Victoria FC Louvain
- Full name: Victoria Football Club Louvain
- Founded: 26 May 1920; 105 years ago (founded)
- Dissolved: 16 August 1945; 80 years ago (merged into Daring Club Leuven)
- League: 1942–43 Belgian Second Provincial Division

= Victoria FC Louvain =

Belgian football club

Victoria FC Louvain, was a Belgian football club from the city of Leuven, Flemish Brabant that existed between 1920 and 1945, when it ceased to exist and unofficially merged into Daring Club Leuven.

==History==
The club was founded and joined the Belgian FA on 26 May 1920, starting in the Second Provincial Division. In 1926, the club reached the national level for the first time, entering the Belgian Third Division, where it was paired with city rivals Stade Leuven and from 1928 as well with SC Leuven. Together with SC Leuven, Victoria dropped back into the provincial leagues following the 1928–29 season.

In 1933 Victoria again returned to the Third Division, now meeting another team from Leuven with Hooger Op FC Leuven.

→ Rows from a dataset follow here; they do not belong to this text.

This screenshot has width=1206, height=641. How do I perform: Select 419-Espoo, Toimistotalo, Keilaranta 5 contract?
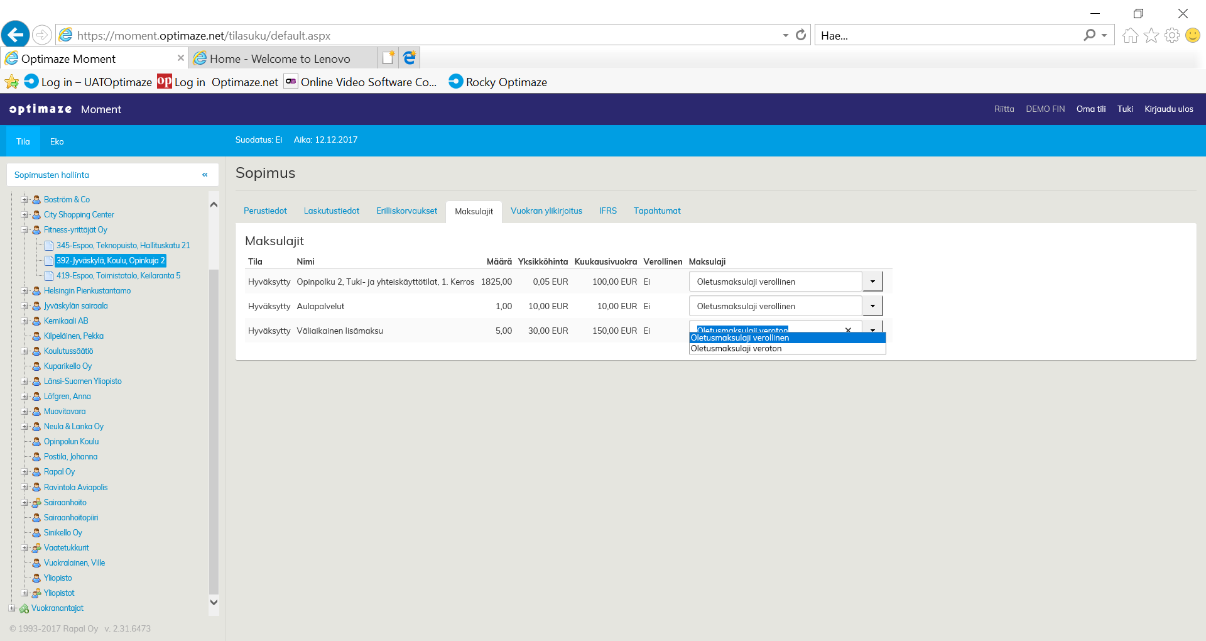click(x=118, y=276)
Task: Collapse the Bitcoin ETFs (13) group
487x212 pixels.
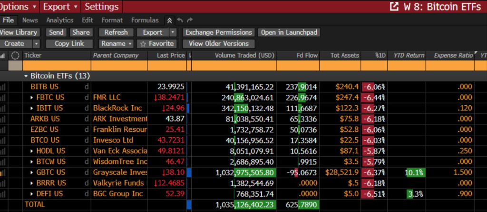Action: click(26, 76)
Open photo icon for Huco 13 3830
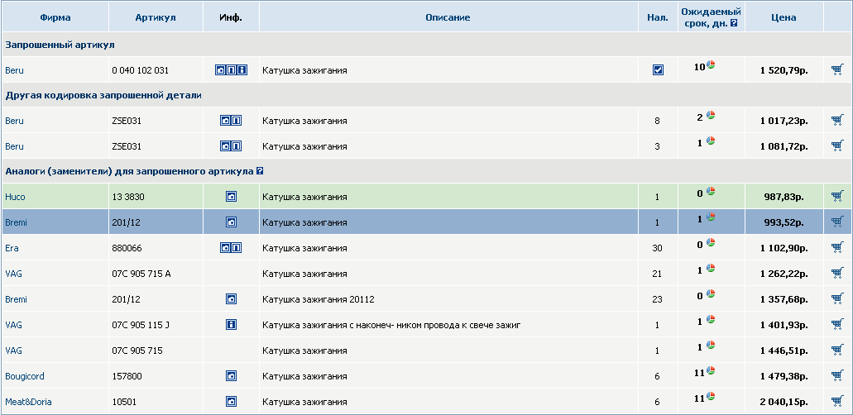Viewport: 853px width, 415px height. click(232, 197)
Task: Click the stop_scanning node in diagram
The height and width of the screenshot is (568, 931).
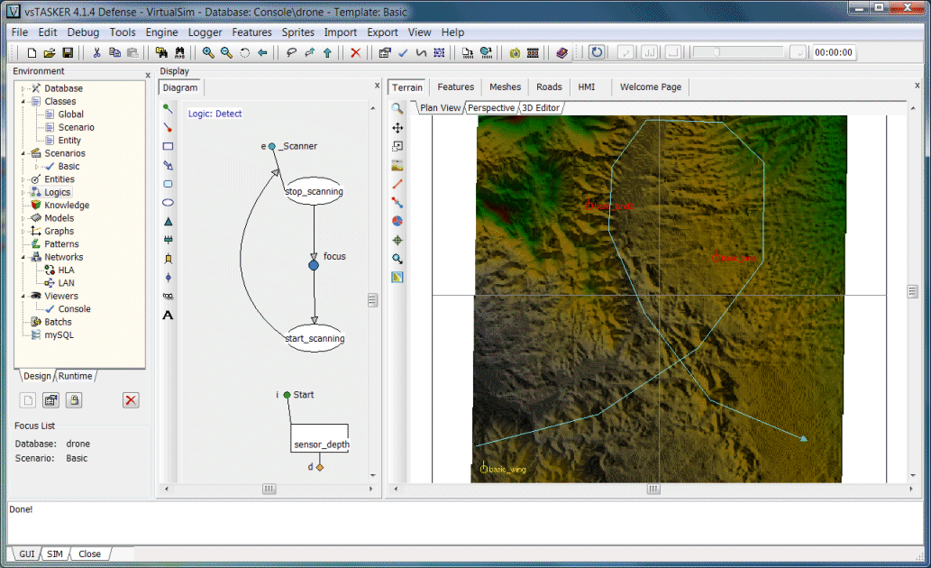Action: [x=314, y=191]
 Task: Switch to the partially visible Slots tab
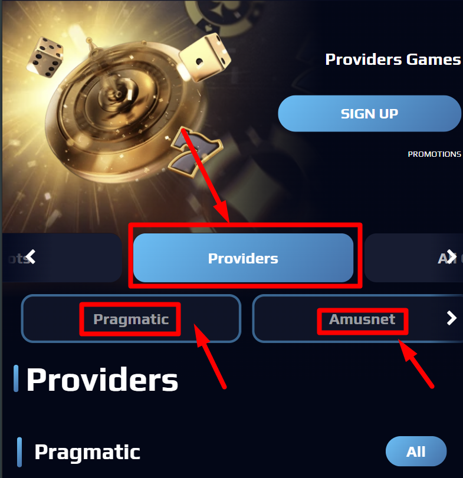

Victoria avoided relegation successfully and was awarded by again being paired with Stade Leuven and SC Leuven the following season. After four seasons of national football, Victoria relegated again in 1937 and would never return. The club relegated into the Belgian Second Provincial Division in 1939 and further into the Belgian Third Provincial Division in 1943. After World War II, several clubs from Leuven merged, with Victoria ceasing to exist and unofficially merging with SC Louvain, which continued as Daring Club Leuven. The club was finally officially disestablished on 16 augustus 1945.